Pat Gibson's house on Berwick Street in Easton is a home of many shrines.
Pictures of her six grandchildren wallpaper her refrigerator. The walls show other family photos, even an old black and white one showing Gibson as a member of Easton's fledgling high school track team.
And among all this, there's Terry.
William Terry Gibson was the brother of Pat's husband. Terry died in 1968 at age 18 while serving with the U.S. Marines in Vietnam.
He was Easton Area High School's first student killed in Vietnam, Pat Gibson said. His death stunned the city.
"This guy was a guy who had a smile of gold," she said. "He'd give you the shirt off his back."
Her husband, Larry, can't talk about his brother. He joined the Army in 1969, Gibson said, a 17-year-old hoping to go to Vietnam and recover his older brother's remains. Losing his brother, and his time in Vietnam, have shaken him. So it's fallen to Pat to speak for her brother-in-law.
It isn't as though he was a stranger to her. They grew up together in the Delaware Terrace housing project. She lived on E. Lincoln Street; the Gibsons were on Charles.
Terry Gibson arrived in South Vietnam on June 9 that year, and was killed in battle nine days later. Before he left Easton, he carved his name into the door of a closet in his family's home, along with the words "Never forget me."
And that's been Pat Gibson's mission.

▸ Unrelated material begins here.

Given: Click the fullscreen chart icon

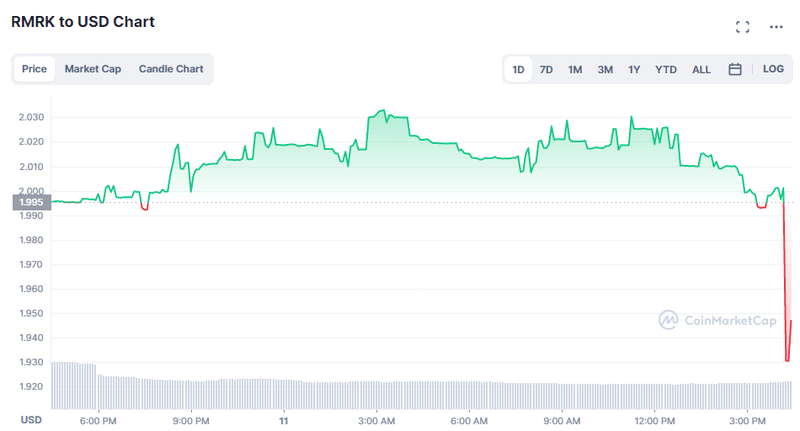Looking at the screenshot, I should click(x=742, y=27).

Today, on Veterans Day, she'll bring a series of homemade posters honoring Terry's memory to Wilson Elementary School.
In September, she marked what would have been Terry's 62nd birthday by placing 62 flags outside the Easton Boys and Girls Club's South Side headquarters.

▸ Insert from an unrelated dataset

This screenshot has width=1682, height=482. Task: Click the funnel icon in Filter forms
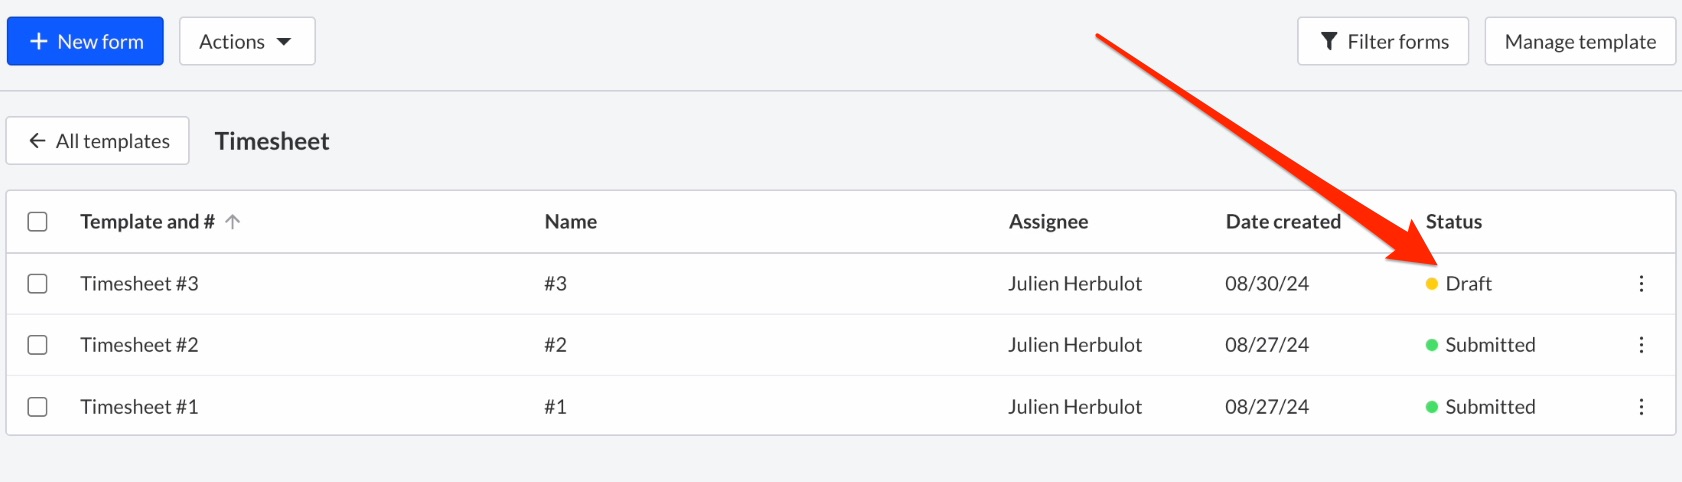1329,41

Some day, she hopes to see a permanent memorial in Neston Heights, the new development that replaced Delaware Terrace. Easton has kept Terry Gibson's memory alive in other ways; there's a wrestling award given every year in his honor.
"It's starting to keep his dream alive," Pat Gibson said. "'Never forget me.' It's working."
Ronnie DelBacco
6:19 am on Sunday, November 13, 2011
Very nice story Tom. These are the things neighbors need to hear more of about each other to help connect and find common threads of humanity with one another. "Thank you" to William Terry Gibson for his service and for paying the ultimate price for freedom.